L'envol du migrateur, trois microromans
de Ismail Kadare

critiqué par Jules, le 10 octobre 2001
(Bruxelles - 79 ans)


La note:  étoiles
Des horreurs de la dictature
Je suis toujours très impatient de découvrir un nouveau livre d'Ismaïl Kadaré. Celui-ci vient de sortir de presse, puisque son impression date du mois de septembre. Je me suis rué et bien m'en a pris !
Au lieu du mot « nouvelles », nous trouvons celui de « microromans ». Pourquoi pas ?.
Le livre débute par « Le Chevalier au faucon ». Nous sommes en 1939, l’Italie s'apprête à envahir l'Albanie et le comte Ciano, beau-fils du Duce survole les côtes en avion. Ce faisant, il découvre un endroit superbe et décide de s’y faire construire une somptueuse maison qui lui servira de « pavillon » de chasse. Il prend un architecte romain, gravement malade du foie, qui conçoit pour lui un bâtiment hors du commun.
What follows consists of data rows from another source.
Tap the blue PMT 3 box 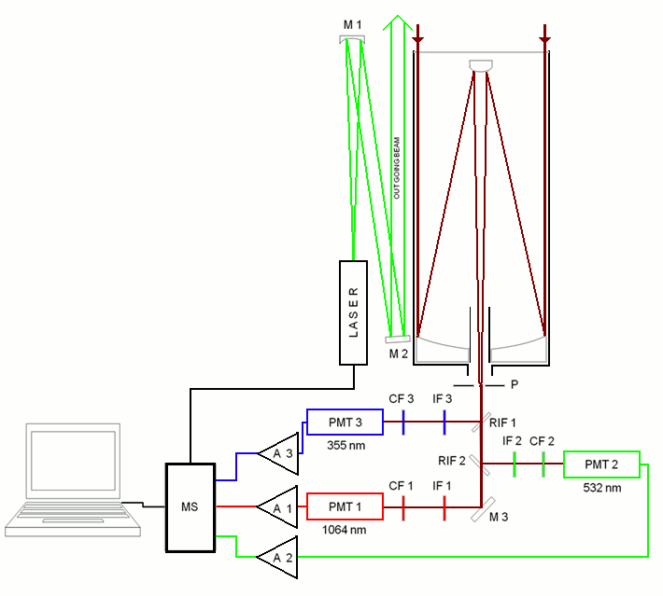(x=345, y=423)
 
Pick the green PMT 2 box (x=602, y=464)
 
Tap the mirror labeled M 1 (x=351, y=39)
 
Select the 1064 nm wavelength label (x=343, y=529)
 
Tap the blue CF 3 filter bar (x=402, y=423)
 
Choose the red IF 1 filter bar (x=444, y=507)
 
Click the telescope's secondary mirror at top (x=481, y=64)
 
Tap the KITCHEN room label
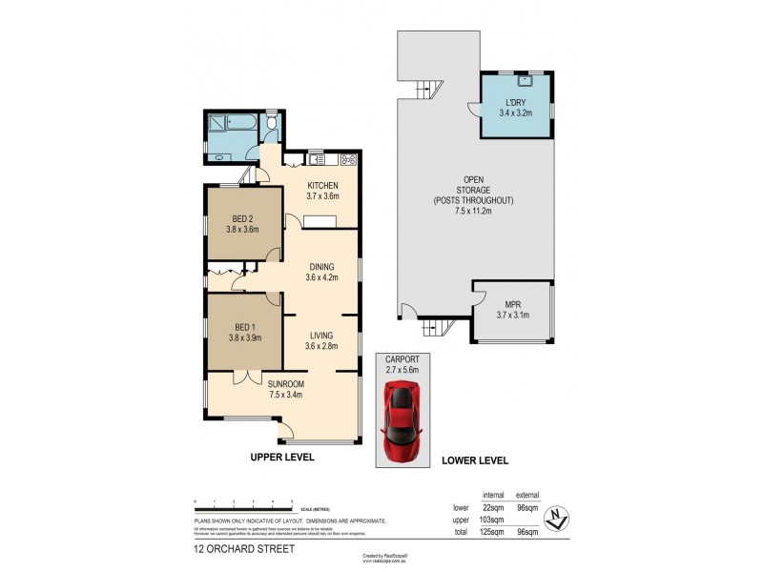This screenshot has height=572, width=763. click(322, 185)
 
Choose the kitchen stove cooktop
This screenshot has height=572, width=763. click(349, 158)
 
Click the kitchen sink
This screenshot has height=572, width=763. click(316, 158)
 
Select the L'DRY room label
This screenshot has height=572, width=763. click(515, 102)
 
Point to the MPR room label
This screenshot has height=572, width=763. click(513, 304)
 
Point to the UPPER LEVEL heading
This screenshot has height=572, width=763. click(281, 458)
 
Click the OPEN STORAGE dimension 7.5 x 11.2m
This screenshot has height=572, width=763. click(474, 212)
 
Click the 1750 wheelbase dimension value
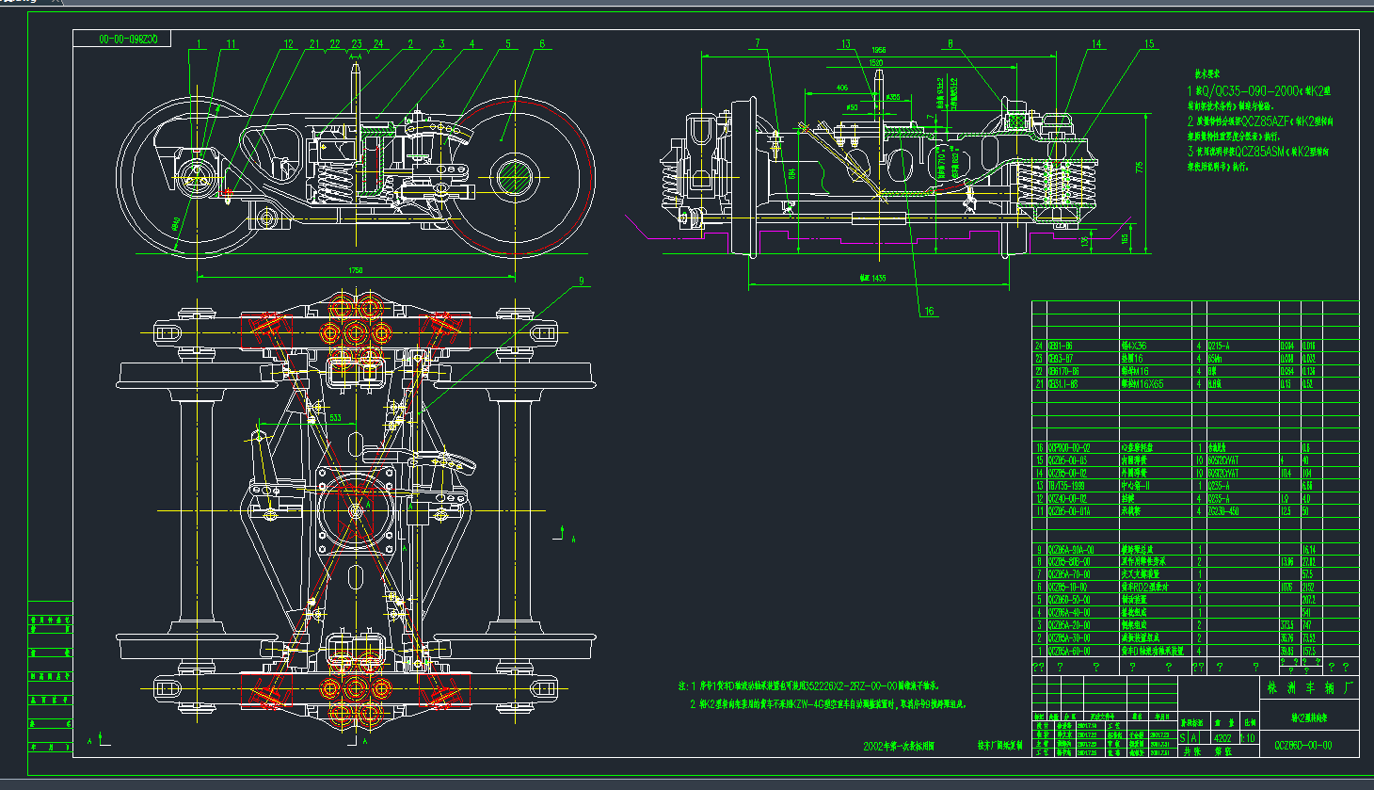click(356, 270)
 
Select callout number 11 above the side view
click(231, 44)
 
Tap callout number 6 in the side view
click(542, 44)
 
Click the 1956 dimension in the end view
click(878, 50)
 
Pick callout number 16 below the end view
click(929, 312)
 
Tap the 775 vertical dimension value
click(1140, 168)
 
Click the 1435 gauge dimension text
click(872, 279)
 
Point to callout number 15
click(1149, 44)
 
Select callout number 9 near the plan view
click(581, 281)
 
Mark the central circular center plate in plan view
click(355, 509)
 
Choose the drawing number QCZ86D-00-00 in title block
click(1303, 745)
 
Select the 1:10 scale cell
click(1249, 738)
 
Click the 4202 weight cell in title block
click(1223, 738)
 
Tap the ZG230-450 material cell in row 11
click(1224, 511)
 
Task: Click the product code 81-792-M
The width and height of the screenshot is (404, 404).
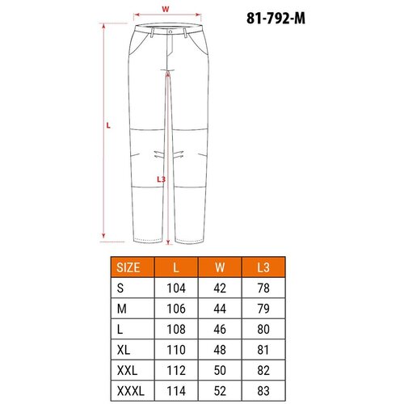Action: pos(276,19)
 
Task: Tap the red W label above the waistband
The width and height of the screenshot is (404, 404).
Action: pos(166,9)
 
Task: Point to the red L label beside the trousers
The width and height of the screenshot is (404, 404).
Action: pos(108,125)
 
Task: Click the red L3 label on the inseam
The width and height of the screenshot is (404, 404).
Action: pos(161,179)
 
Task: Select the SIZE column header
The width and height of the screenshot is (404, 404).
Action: pos(128,267)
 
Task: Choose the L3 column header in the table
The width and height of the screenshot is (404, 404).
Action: pos(263,267)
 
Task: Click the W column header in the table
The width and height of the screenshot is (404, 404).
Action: pos(220,267)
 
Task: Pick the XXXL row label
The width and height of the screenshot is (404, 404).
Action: pos(131,391)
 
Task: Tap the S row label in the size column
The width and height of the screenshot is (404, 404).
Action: pos(120,288)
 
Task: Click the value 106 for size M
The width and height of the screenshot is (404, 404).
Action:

La première page nous parle de l'architecte, d'un tableau, « Le Chevalier au faucon » qui se trouve dans un musée scandinave, et d'un jeune albanais de dix sept ans. Un lien se tissera entre les trois. A son premier séjour dans cette maison, Ciano découvre que son architecte a vraiment conçut un ensemble des plus particuliers ! Il s'y sent comme envoûté
et l’ambiance dégagée par les lieux semble lourde, pleine de significations et de signaux. Nous suivrons l’histoire de la maison à travers le temps jusqu'à nos jours.
Dans le second microroman, Kadaré nous raconte l’histoire d'un jeune écrivain qui travaille à « L'Union des Ecrivains albanais» dont le siège est dans la capitale Tirana. L’immeuble est situé face à une petite maison dans laquelle habite probablement la dernière prostituée de la ville. Elle est jeune et très belle, sa démarche est sensuelle et dépourvue de toute vulgarité. Elle va envahir l'esprit de notre jeune homme au point que celui-ci finira par faire un amalgame inconscient entre l’ Union des Ecrivains et elle. Mais voilà que les temps changent, qu’Enver Hoxha change sa politique et coupe son pays de tout contact avec l'étranger. Une chape de plomb va tomber sur la culture et les écrivains en particulier. Enver Hoxha crée le principe de « la rotation » et ils seront tous envoyés dans des trous aux fins fonds du pays. Jamais notre jeune écrivain n’arrêtera de penser à la belle prostituée.
Pourtant le désespoir s'emparera bien souvent de lui et il se dit : « Pourquoi cette démence sans fin, pourquoi aussi cette niaise soumission, cet aveuglement ? Pas une voix pour dénoncer, pas un seul geste de courage, fût-il sans espoir ! »
« L’Envol du Migrateur » est le troisième microroman. Un homme marche en rue et est abordé par un casse-pieds notoire que tout le monde tente toujours d'éviter. Cette fois ci il n’y arrive pas et voilà que cet homme lui annonce que le poète Lasgush Poradeci vit une aventure amoureuse. Notre héros est fou de bonheur à l'annonce de cette nouvelle ! Lasgush Poradeci est un homme d'une autre génération, de celle, plus ancienne, qui n’a pas abandonné ses manières d'antan et ne se laisse pas étouffer par la tyrannie du pouvoir en place. Ils n'entendaient plus parler de lui depuis bien longtemps et les écrivains le prenaient pour mort. Alors que c'était lui qui les considérait comme des morts, car ils avaient abdiqué devant le dictateur. Notre homme n'aura de cesse que de retrouver Lasgush Poradeci et de l'entendre lui confirmer que c’est bien vrai, qu’il a bien vécu une aventure amoureuse. Celle-ci est comme un défi direct au tyran et, de plus, elle est vécue dans la ville d’eau où se rend Enver Hoxha en vacances. Cette histoire amoureuse est tout un symbole !
Le style de Kadaré est toujours aussi beau, mais ses récits gagnent peut-être encore un peu en subtilité de construction . Une fois de plus, il nous donne ici de très beaux textes dénonçant la dictature sous tous ses aspects.